Assignment. Below is a listing; print exactly its lines from the one containing "The width and" down to the one containing "You are a GUI", both inclusive, with every picture left out.
━━━ Information supplied
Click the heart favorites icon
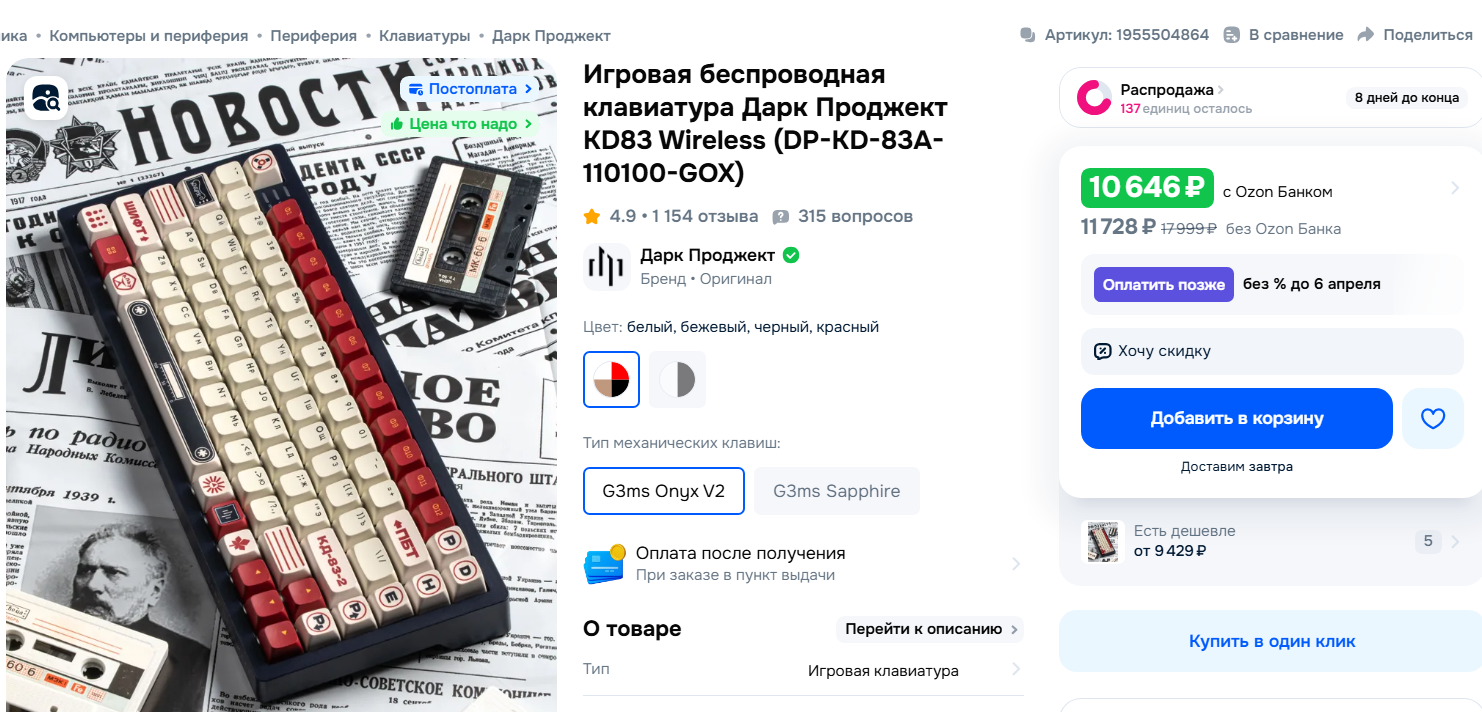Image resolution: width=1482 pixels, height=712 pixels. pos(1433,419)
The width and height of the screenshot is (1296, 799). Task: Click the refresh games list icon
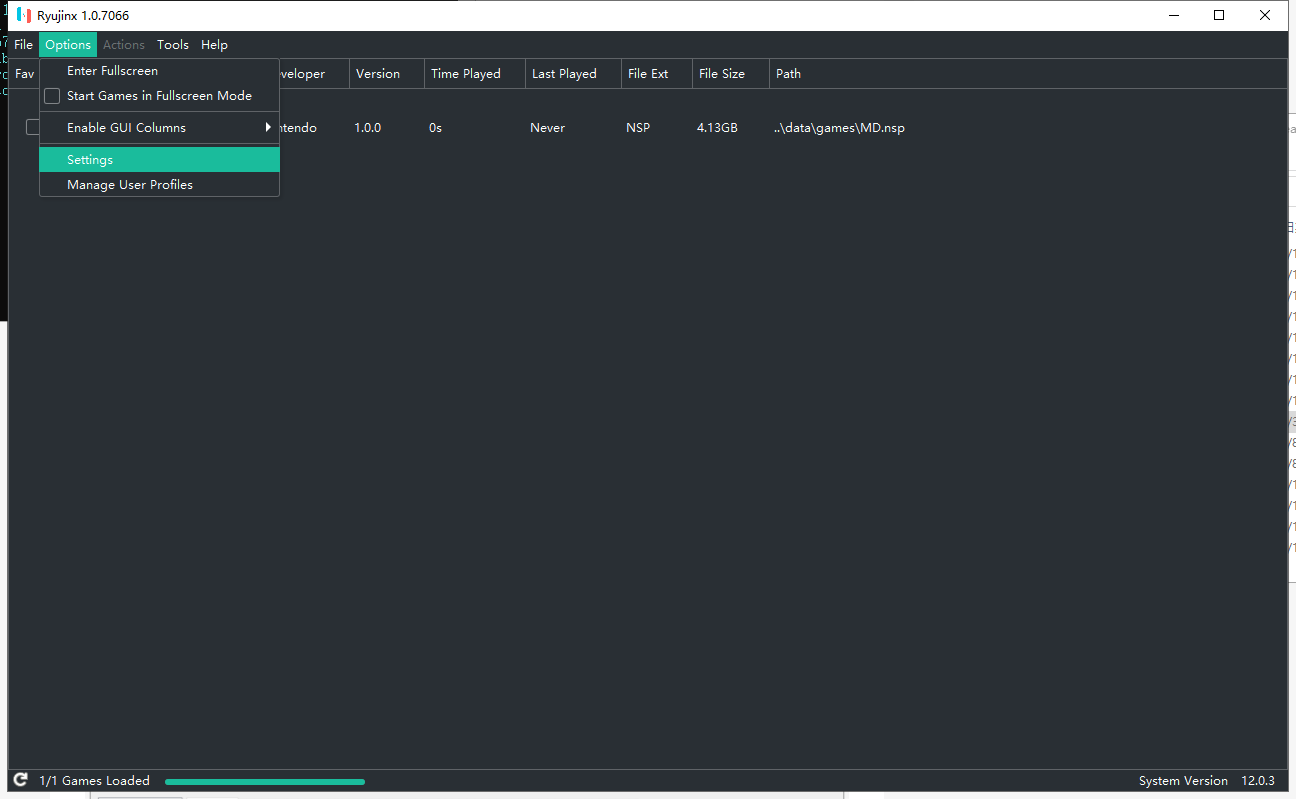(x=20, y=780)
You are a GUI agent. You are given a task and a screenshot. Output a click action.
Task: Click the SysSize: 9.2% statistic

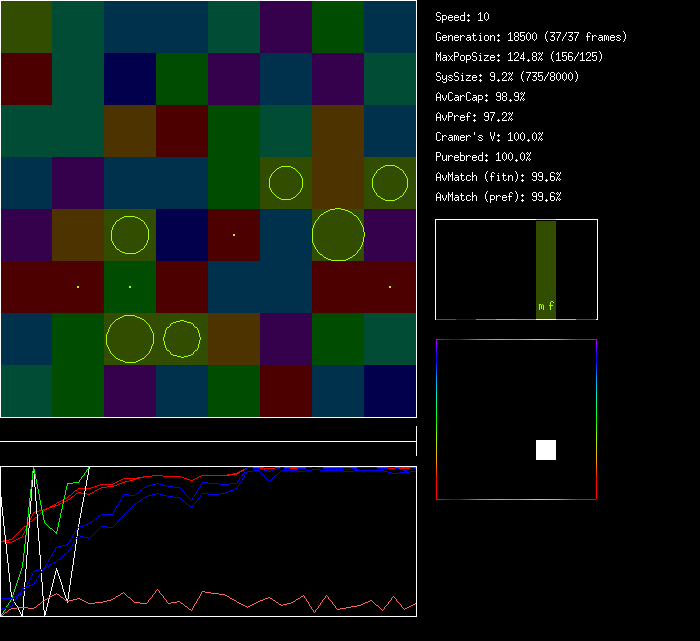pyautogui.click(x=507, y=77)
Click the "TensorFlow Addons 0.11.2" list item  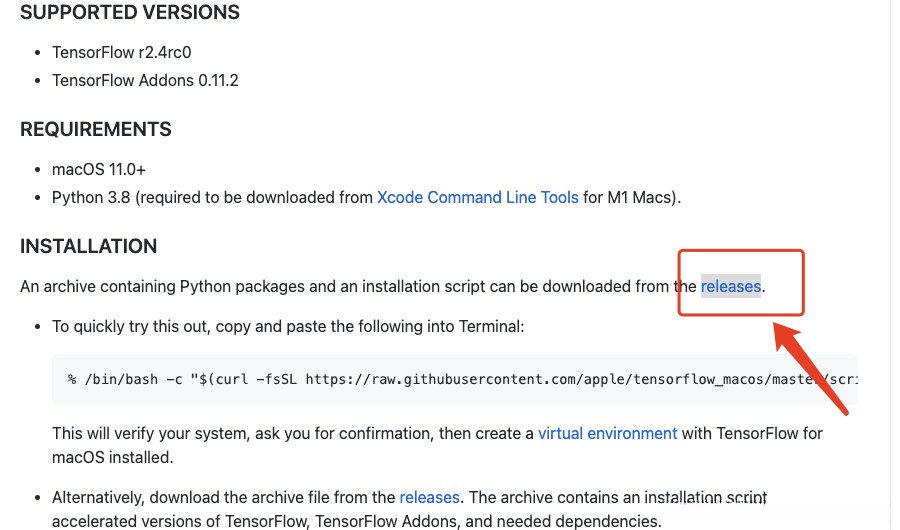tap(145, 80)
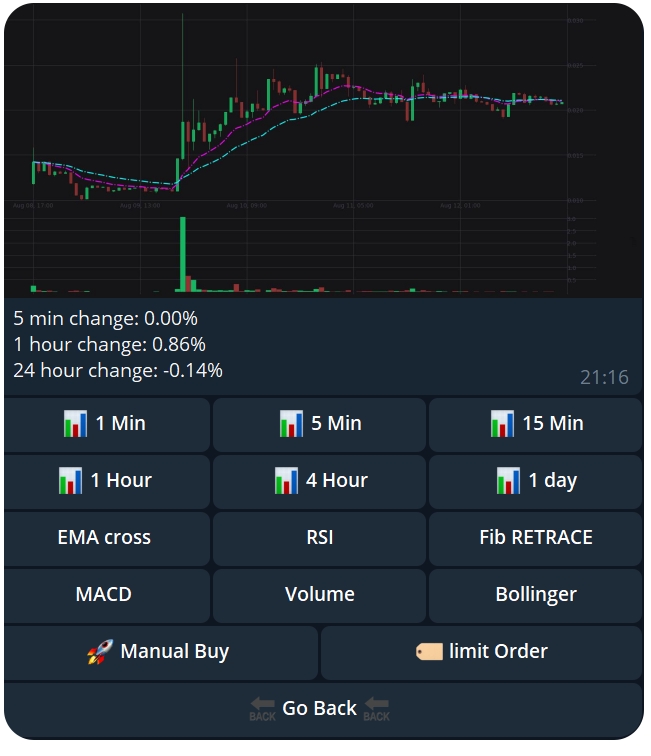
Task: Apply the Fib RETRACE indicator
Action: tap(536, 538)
━━━━━━
Output of the exercise.
The width and height of the screenshot is (1296, 799). Task: Click the refresh games list icon
(x=20, y=780)
You are a GUI agent. You are given a task and a screenshot. Output a click action.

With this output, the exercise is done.